══ Texte source ══

L'acquisition de Beats par Apple aurait dû être actée par le constructeur informatique la semaine dernière, mais rien n'est venu. Dans ce type de transaction à plusieurs milliards de dollars, il n'est pas rare que des délais de dernière minute retardent l'officialisation. Et le deal pourrait tout aussi bien capoter : d'après TechCrunch qui le tient d'une source fiable, il y aurait « 70% de chance » qu'Apple s'empare effectivement du fabricant de casques audio — ce qui laisse une marge d'erreur conséquente de 30%.
Cette acquisition a d'ailleurs failli échouer à de multiples reprises, selon cette même source, qui confirme néanmoins que l'intérêt d'Apple pour Beats ne tient pas tellement à sa production de casques, voire au service de streaming musical Beats Music. « Ils veulent Jimmy [Iovine] et ils veulent [Dr] Dre ». Il s'agit donc surtout pour la Pomme d'avoir dans ses rangs deux figures reconnues de l'industrie musicale et au-delà, du divertissement tout court.
Car, comme nous l'avons souligné dans notre Une d'aujourd'hui, cet achat est surtout pour Apple une manière de rester dans la course culturellement parlant (lire : Apple/Beats : un mariage de cultures). L'acquisition de Beats procède de la même logique qui a vu Tim Cook recruter Angela Ahrendts (ex Burberry), Ben Schaffer (ex Nike), Ari Partinen (ex Leica) ou Paul Deneve (ex Yves Saint Laurent). La surface des activités du constructeur californien ne cesse de s'élargir et le pousse de plus en plus loin de sa zone de confort; l'entreprise a besoin de l'expertise et de l'expérience de ces spécialistes qui permettent à Apple d'embrasser des secteurs où elle est peu à son aise. La clientèle de Beats (plutôt jeune et afro-américaine) n'est pas nécessairement la cible traditionnelle d'Apple.
Par ailleurs, la Pomme se serait intéressée franchement à Beats après que la rumeur d'un intérêt de Samsung pour Beats a commencé à circuler. Étant donné les relations qu'entretiennent Apple et le fabricant de casques, le constructeur aurait sans doute vu d'un oeil mauvais Beats rejoindre l'escarcelle de son pire ennemi.
Avoir Iovine et Dre à ses côtés ne pourra qu'aider Apple dans ses négociations avec l'industrie du divertissement. Mais que faire des activités de Beats ? TechCrunch, qui a sans doute fait appel à la même source, explique qu'Apple aurait l'intention de maintenir Beats Music aux côtés d'un iTunes Store, dont la mission première resterait de vendre de la musique à la pièce.
Les maisons de disques auraient en effet un peu de mal à encaisser un passage de l'iTunes Store du modèle du téléchargement en dur à un modèle basé sur le streaming. Cela fait pourtant deux ans que les dirigeants d'Apple y songeraient… mais le scénario d'un basculement complet vers le tout streaming a paru irréaliste, voire dangereux. Que se passerait-il si d'aventure, les quelques 800 millions de clients d'iTunes devenaient soudainement les utilisateurs d'un service de streaming ? Nul doute que le secteur du disque sentirait le coup sur la tête.

═══

▶ _Consigne A_:
Recopiez tel quel, dans l'article sur le rachat de Beats par Apple, tout ce qui va de « L'acquisition de Beats par » jusqu'à « conséquente de 30%. ».
▶ _Consigne B_:
D'après l'article sur le rachat de Beats par Apple, quelle chance la source de TechCrunch accorde-t-elle à ce qu'Apple s'empare effectivement de Beats ?

══ Données fournies ══

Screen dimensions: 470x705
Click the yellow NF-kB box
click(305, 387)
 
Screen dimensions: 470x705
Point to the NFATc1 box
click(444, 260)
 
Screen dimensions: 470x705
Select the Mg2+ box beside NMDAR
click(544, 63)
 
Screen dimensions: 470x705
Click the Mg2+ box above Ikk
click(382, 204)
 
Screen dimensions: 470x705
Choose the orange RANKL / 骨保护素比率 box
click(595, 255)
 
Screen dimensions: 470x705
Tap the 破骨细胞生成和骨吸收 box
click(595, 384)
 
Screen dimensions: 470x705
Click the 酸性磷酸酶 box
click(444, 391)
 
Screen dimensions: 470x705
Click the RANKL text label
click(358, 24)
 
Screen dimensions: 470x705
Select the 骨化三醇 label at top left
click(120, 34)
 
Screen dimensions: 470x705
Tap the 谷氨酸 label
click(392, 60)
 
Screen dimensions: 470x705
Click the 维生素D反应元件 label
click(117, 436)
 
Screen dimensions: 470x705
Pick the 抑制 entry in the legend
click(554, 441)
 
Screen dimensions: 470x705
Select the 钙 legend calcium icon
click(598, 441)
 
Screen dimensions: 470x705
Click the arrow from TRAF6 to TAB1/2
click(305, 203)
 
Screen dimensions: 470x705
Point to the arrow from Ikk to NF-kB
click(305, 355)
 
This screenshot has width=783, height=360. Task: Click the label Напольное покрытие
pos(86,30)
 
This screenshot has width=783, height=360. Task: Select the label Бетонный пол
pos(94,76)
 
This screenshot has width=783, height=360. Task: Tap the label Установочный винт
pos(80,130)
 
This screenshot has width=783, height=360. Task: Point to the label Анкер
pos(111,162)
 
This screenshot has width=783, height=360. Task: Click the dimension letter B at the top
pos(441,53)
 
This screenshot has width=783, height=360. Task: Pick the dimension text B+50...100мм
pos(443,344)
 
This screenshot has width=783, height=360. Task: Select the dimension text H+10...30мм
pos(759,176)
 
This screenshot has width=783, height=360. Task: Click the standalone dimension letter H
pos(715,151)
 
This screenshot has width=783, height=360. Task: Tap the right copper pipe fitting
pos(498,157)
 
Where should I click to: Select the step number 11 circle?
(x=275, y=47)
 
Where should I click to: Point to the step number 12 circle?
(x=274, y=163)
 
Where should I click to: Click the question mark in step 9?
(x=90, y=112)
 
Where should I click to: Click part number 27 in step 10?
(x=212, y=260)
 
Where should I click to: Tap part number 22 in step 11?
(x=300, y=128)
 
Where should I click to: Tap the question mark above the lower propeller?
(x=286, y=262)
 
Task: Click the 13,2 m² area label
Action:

═══

▶ _Réponse A_:
L'acquisition de Beats par Apple aurait dû être actée par le constructeur informatique la semaine dernière, mais rien n'est venu. Dans ce type de transaction à plusieurs milliards de dollars, il n'est pas rare que des délais de dernière minute retardent l'officialisation. Et le deal pourrait tout aussi bien capoter : d'après TechCrunch qui le tient d'une source fiable, il y aurait « 70% de chance » qu'Apple s'empare effectivement du fabricant de casques audio — ce qui laisse une marge d'erreur conséquente de 30%.

▶ _Réponse B_:
Selon cette source, il y aurait 70 % de chance qu'Apple s'empare effectivement de Beats.